Classical High School student wins 2023 Poetry Ourselves original poem competition

Natasha B. Connolly, right, a junior at Classical High School, poses with National Endowment for the Arts Chair Maria Rosario Jackson, left, as she accepts the award for winning the 2023 Poetry Ourselves competition in the written category for her original poem, Birdfolk at the End of the World. Photo by James Kegley

With her original poem, Birdfolk at the End of the World, Classical High School junior Natasha B. Connolly won the 2023 companion competition to Poetry Out Loud, Poetry Ourselves.

Connolly traveled to Washington, D.C., on May 9 and May 10 to compete in the NEA’s Poetry Out Loud Annual National Finals as Rhode Island’s Poetry Out Loud State Champion. In Washington, she also took part in the optional competition, Poetry Ourselves, where she submitted an original poem and garnered first prize. The competition was curated by poet Mahogany L. Browne.

Connolly’s Poem follows:

Birdfolk at the End of the World
By Natasha B. Connolly

you did not bear wings until the last of it,
the final days when the world burned and we set fire to its ashes.
only then did they trace the curve of your bones,
admiring: here is someone who was made for flight.

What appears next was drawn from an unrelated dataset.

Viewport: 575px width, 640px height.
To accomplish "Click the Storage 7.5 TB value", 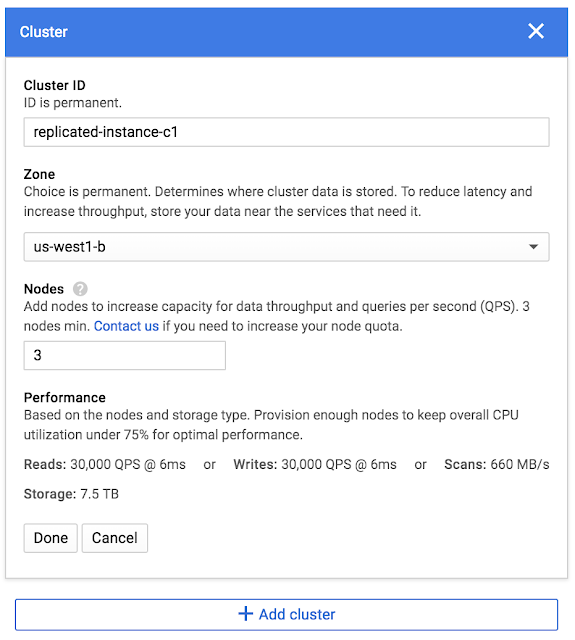I will (71, 494).
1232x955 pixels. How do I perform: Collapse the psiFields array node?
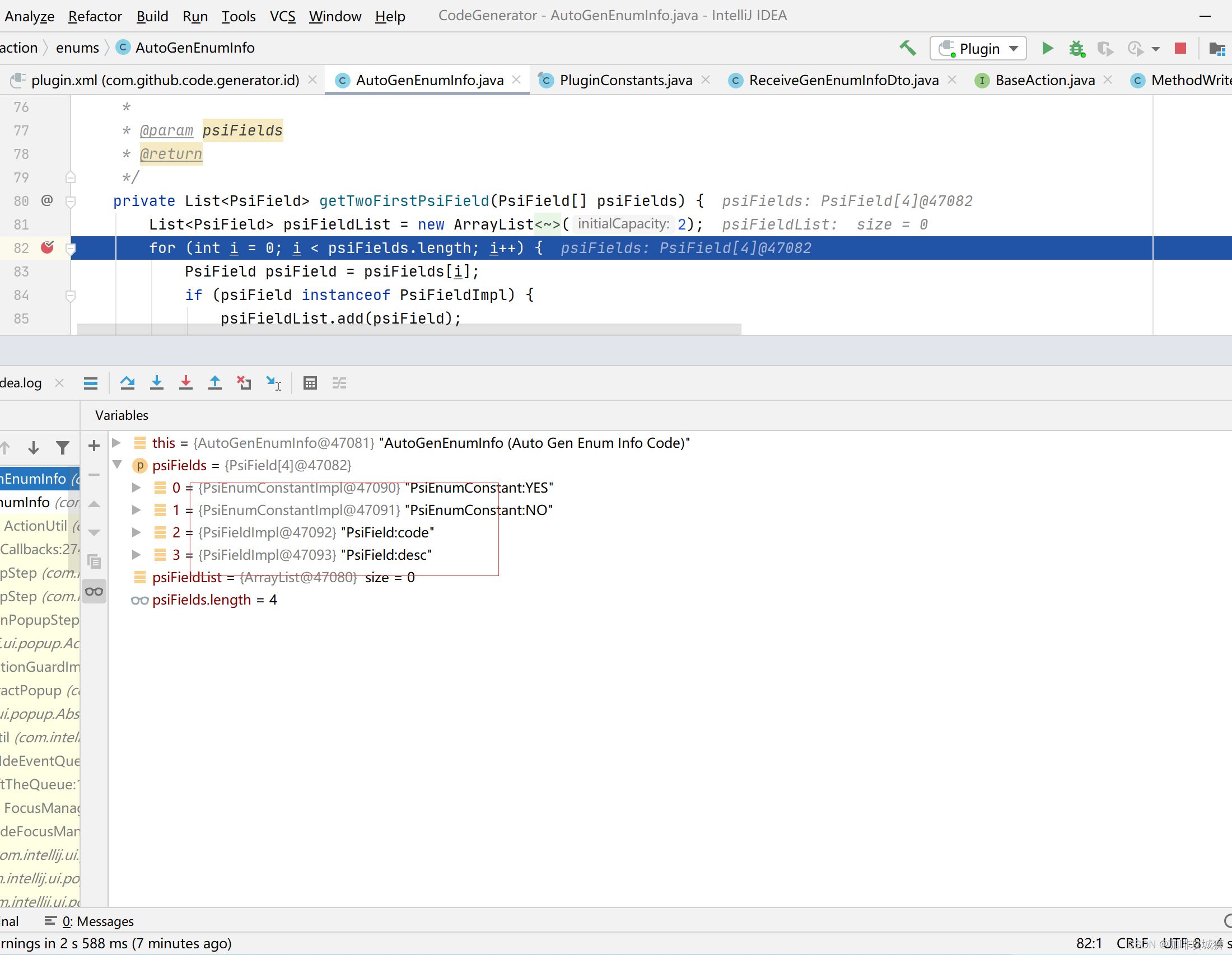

the shadow of your own escape might swallow you
when acid oozes from the sky like rain
the dark clouds, the drops falling like feathers
the imperceptible outline of you against the night

sprung from your shoulders, your late-grown wings
like crumpled paper, flattened out by the wind.
nothing special, these days, your trash protrusions,
your traitorous and inhuman back, your spine so bright.

in the atomic cloud we are all sick, all dying, all dead,
so what is one more broken thing carving out its home against the sky?
the sky is coming down in a downpour all around you,
yet the crowd surrounds you whispering fly, fall, fight.

Poetry Out Loud: National RecitationContest, a partnership with RISCA, National Endowment for the Arts (NEA) and the Poetry Foundation, is a national arts education program that encourages the study of great poetry by offering educational materials and a dynamic recitation competition to high schools across the country. For more information, visit

National Endowment for the Arts was established by Congress in 1965, the NEA is the independent federal agency whose funding and support gives Americans the opportunity to participate in the arts, exercise their imaginations, and develop their creative capacities. Through partnerships with state arts agencies, local leaders, other federal agencies and the philanthropic sector, the NEA supports arts learning, affirms and celebrates America’s rich and diverse cultural heritage, and extends its work to promote equal access to the arts in every community across America. For more information, visit NEA website.

The Poetry Foundation, publisher of Poetry magazine, is an independent literary organization committed to a vigorous presence for poetry in our culture. It exists to discover and celebrate the best poetry and to place it before the largest possible audience. The Poetry Foundation seeks to be a leader in shaping a receptive climate for poetry by developing new audiences, creating new avenues for delivery, and encouraging new kinds of poetry through innovative partnerships, prizes and programs.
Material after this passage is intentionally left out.